While Mom’s recipe was easy, my updated version is even simpler. Mom used to peel the apple using a paring knife and then remove the core by hand before slicing the apple. I cheated and used and apple corer to zip the center out and a potato peeler to remove the peel. Then I cut the apple in half and sliced each half into thin slices. Mom used to cut the apple into wedges.
I also used whole wheat bread which I spread with whipped cinnamon sugar butter. It comes all mixed together in a little tub in the store’s dairy aisle. Then the apple slices are spread across the buttered bread. Mom always used real sugar, but since I don’t need the extra sugar I sprinkled granulated Splenda over the apple slices along with a few sprinkles of cinnamon. I baked it in the toaster over at 350 until were juicy and the bread toasty.
For dinner, I braised a pork steak in a pan with chopped red and green pepper and onions and a shot of bourbon whiskey. I also did a baked potato and a half cob of corn. The whole dinner was fantastic and I even made a cup of pumpkin spice coffee to go with the apple toast. It was a heritage cooking dinner almost like old times when Mom used to make it. Only I had leftovers for another meal.

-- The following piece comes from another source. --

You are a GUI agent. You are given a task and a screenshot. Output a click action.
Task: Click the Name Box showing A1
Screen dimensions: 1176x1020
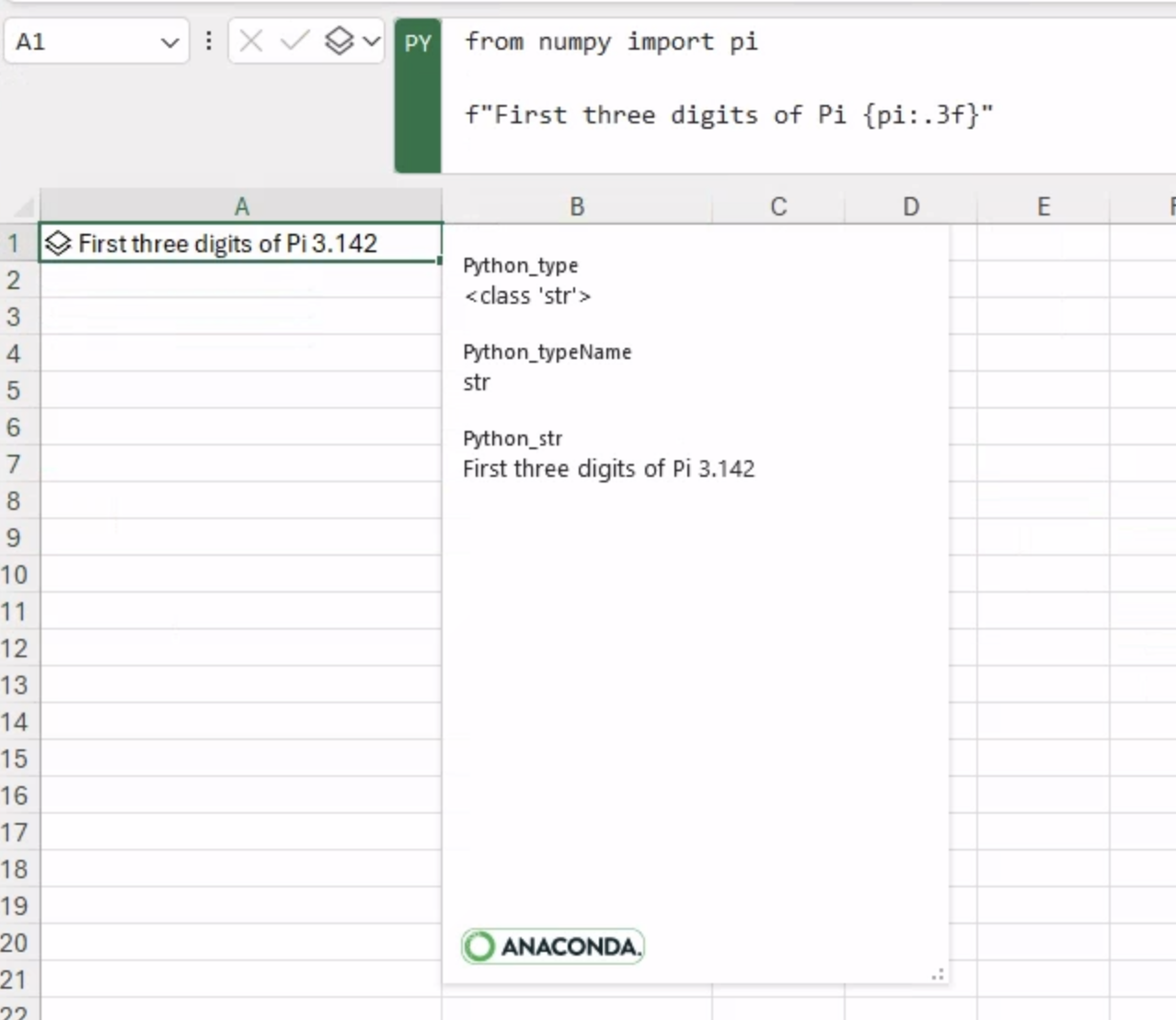click(83, 42)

It’s getting to be picnic time. And since I’m the only member of the immediate family with any interest in cooking, I’m the only one who knows the secret of preparing all wonderful summer dishes that were passed down for generations from mother to daughter. Unfortunately, my mother only gave birth to three sons, so see was stuck with me as the family recipe recipient. Actually most of the traditional recipes aren’t even recipes. They had to be learned by word of mouth and hands on experience.
So this past weekend I made a huge batch of the tradition family pickled beets. My grandmother’s family were from north-eastern Poland which bordered (from time to time Russia, Lithuania, and Belarus) — so red beets were a staple food item. And while my grandmother seldom made borscht or barszcz as it was known in Poland, she did cook up a mean buttered beets and an even better pickled beets. Back in her days fixing either dish called for a lot of work. The beets had to be trimmed, washed, cooked and then peeled before being cut, sliced or diced for what ever dish they were going to become.
The recipe is easy to put together sliced beets, thinly sliced onion, pepper, cider vinegar, sugar, water, and pinch of celery seed and ground mustard. There really are no given measurements, since the whole dish is put together by taste alone. Since I add the beets and the beet juice from the can, I usually don’t add extra salt. My Mom used to use yellow onions, but since Sweet Vidalia Onions became available I’ve been using them. Some people add a little olive oil to the liquid, but I’m a purest. My mother and grandmother would pack the beets in sterile Mason jars and store them in the “icebox” a couple of days before serving them.
Since they really don’t last long enough for leftovers, I just store them in a Tupperware dish with a lid.
Besides, I had to split the heritage with my two brothers. Rating … delicious!